Return each of the lines below verbatim, in the same order.

### DATA TO USE
>>>>>

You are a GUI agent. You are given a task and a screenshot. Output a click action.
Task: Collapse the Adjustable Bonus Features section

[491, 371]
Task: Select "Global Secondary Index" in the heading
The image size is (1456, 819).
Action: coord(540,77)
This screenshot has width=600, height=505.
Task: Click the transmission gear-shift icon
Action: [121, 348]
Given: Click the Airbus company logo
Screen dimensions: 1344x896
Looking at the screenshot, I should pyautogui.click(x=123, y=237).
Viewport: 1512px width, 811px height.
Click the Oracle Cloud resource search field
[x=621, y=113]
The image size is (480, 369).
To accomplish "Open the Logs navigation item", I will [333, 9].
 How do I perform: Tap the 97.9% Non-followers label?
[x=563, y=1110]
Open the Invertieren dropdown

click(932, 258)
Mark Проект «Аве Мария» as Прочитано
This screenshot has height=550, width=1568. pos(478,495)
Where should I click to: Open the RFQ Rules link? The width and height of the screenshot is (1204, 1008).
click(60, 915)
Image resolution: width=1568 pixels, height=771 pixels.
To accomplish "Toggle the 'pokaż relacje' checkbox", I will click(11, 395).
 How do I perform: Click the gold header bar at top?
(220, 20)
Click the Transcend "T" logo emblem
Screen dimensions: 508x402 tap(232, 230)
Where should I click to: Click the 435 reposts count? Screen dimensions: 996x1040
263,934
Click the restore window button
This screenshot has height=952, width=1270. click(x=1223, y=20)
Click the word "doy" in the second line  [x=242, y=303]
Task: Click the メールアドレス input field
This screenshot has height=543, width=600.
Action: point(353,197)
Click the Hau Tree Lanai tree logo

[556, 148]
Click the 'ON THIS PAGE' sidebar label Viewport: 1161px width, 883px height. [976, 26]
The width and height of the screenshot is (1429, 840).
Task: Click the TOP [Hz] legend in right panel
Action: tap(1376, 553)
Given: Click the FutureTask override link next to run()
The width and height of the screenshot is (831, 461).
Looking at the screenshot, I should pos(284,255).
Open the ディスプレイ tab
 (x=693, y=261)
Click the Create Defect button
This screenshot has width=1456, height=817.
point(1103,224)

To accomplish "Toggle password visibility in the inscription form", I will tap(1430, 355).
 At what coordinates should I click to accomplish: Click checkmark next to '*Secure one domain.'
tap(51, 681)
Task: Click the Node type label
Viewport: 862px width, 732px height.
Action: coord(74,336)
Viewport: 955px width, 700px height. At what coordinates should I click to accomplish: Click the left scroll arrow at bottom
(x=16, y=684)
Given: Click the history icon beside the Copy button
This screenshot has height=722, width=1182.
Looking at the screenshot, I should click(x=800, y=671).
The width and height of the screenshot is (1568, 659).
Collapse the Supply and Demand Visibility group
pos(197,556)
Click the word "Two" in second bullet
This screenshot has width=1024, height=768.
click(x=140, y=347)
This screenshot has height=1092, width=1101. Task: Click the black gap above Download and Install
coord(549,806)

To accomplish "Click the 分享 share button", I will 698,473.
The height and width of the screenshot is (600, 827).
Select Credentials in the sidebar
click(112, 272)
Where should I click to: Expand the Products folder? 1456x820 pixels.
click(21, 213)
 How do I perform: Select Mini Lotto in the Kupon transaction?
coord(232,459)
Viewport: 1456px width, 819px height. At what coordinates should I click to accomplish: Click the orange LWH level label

<<<<<

### COMPLETED TASK
You are a GUI agent. You are given a task and a screenshot. Output a click action.
Task: Collapse the Adjustable Bonus Features section

[491, 371]
Task: Select "Global Secondary Index" in the heading
The image size is (1456, 819).
Action: coord(540,77)
This screenshot has width=600, height=505.
Task: Click the transmission gear-shift icon
Action: [121, 348]
Given: Click the Airbus company logo
Screen dimensions: 1344x896
Looking at the screenshot, I should pyautogui.click(x=123, y=237).
Viewport: 1512px width, 811px height.
Click the Oracle Cloud resource search field
[x=621, y=113]
The image size is (480, 369).
To accomplish "Open the Logs navigation item", I will [333, 9].
 How do I perform: Tap the 97.9% Non-followers label?
[x=563, y=1110]
Open the Invertieren dropdown

click(932, 258)
Mark Проект «Аве Мария» as Прочитано
This screenshot has height=550, width=1568. pos(478,495)
Where should I click to: Open the RFQ Rules link? The width and height of the screenshot is (1204, 1008).
click(60, 915)
Image resolution: width=1568 pixels, height=771 pixels.
To accomplish "Toggle the 'pokaż relacje' checkbox", I will click(11, 395).
 How do I perform: Click the gold header bar at top?
(220, 20)
Click the Transcend "T" logo emblem
Screen dimensions: 508x402 tap(232, 230)
Where should I click to: Click the 435 reposts count? Screen dimensions: 996x1040
263,934
Click the restore window button
This screenshot has height=952, width=1270. click(x=1223, y=20)
Click the word "doy" in the second line  [x=242, y=303]
Task: Click the メールアドレス input field
This screenshot has height=543, width=600.
Action: point(353,197)
Click the Hau Tree Lanai tree logo

[556, 148]
Click the 'ON THIS PAGE' sidebar label Viewport: 1161px width, 883px height. [976, 26]
The width and height of the screenshot is (1429, 840).
Task: Click the TOP [Hz] legend in right panel
Action: tap(1376, 553)
Given: Click the FutureTask override link next to run()
The width and height of the screenshot is (831, 461).
Looking at the screenshot, I should pos(284,255).
Open the ディスプレイ tab
 (x=693, y=261)
Click the Create Defect button
This screenshot has width=1456, height=817.
point(1103,224)

To accomplish "Toggle password visibility in the inscription form", I will tap(1430, 355).
 At what coordinates should I click to accomplish: Click checkmark next to '*Secure one domain.'
tap(51, 681)
Task: Click the Node type label
Viewport: 862px width, 732px height.
Action: coord(74,336)
Viewport: 955px width, 700px height. At what coordinates should I click to accomplish: Click the left scroll arrow at bottom
(x=16, y=684)
Given: Click the history icon beside the Copy button
This screenshot has height=722, width=1182.
Looking at the screenshot, I should click(x=800, y=671).
The width and height of the screenshot is (1568, 659).
Collapse the Supply and Demand Visibility group
pos(197,556)
Click the word "Two" in second bullet
This screenshot has width=1024, height=768.
click(x=140, y=347)
This screenshot has height=1092, width=1101. Task: Click the black gap above Download and Install
coord(549,806)

To accomplish "Click the 分享 share button", I will 698,473.
The height and width of the screenshot is (600, 827).
Select Credentials in the sidebar
click(112, 272)
Where should I click to: Expand the Products folder? 1456x820 pixels.
click(21, 213)
 How do I perform: Select Mini Lotto in the Kupon transaction?
coord(232,459)
Viewport: 1456px width, 819px height. At what coordinates should I click to accomplish: Click the orange LWH level label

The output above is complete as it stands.